## Exercise goal
Take each line from the entries that holds "computer" and copy it out.
:::::
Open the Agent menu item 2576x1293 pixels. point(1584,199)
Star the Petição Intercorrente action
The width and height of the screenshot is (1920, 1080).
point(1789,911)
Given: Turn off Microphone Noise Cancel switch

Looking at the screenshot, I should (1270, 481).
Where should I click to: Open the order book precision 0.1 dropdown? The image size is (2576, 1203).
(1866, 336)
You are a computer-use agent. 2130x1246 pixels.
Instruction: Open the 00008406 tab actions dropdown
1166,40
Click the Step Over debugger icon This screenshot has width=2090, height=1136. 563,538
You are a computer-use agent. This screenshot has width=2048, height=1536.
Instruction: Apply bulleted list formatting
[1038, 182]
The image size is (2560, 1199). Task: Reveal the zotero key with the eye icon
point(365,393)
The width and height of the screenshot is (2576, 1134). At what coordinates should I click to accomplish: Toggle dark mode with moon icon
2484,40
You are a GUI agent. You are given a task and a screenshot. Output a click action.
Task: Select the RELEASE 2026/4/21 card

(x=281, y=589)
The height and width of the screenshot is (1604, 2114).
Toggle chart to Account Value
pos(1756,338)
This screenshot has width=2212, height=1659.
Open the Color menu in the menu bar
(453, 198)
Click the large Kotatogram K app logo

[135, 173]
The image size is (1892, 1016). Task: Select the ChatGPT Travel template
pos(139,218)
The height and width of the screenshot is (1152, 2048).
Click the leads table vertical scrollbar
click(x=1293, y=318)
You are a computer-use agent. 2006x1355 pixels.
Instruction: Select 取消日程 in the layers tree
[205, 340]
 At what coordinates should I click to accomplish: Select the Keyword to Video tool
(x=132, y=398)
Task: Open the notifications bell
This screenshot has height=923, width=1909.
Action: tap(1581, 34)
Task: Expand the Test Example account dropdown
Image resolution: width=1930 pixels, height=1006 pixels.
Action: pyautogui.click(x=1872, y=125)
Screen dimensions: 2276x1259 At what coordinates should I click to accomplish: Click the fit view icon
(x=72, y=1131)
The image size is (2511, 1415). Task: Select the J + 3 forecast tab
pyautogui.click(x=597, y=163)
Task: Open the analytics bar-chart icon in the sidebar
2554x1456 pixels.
:::::
## Response to the exercise
You are a computer-use agent. 2130x1246 pixels.
You are a computer-use agent. This screenshot has width=2048, height=1536.
You are a computer-use agent. 2006x1355 pixels.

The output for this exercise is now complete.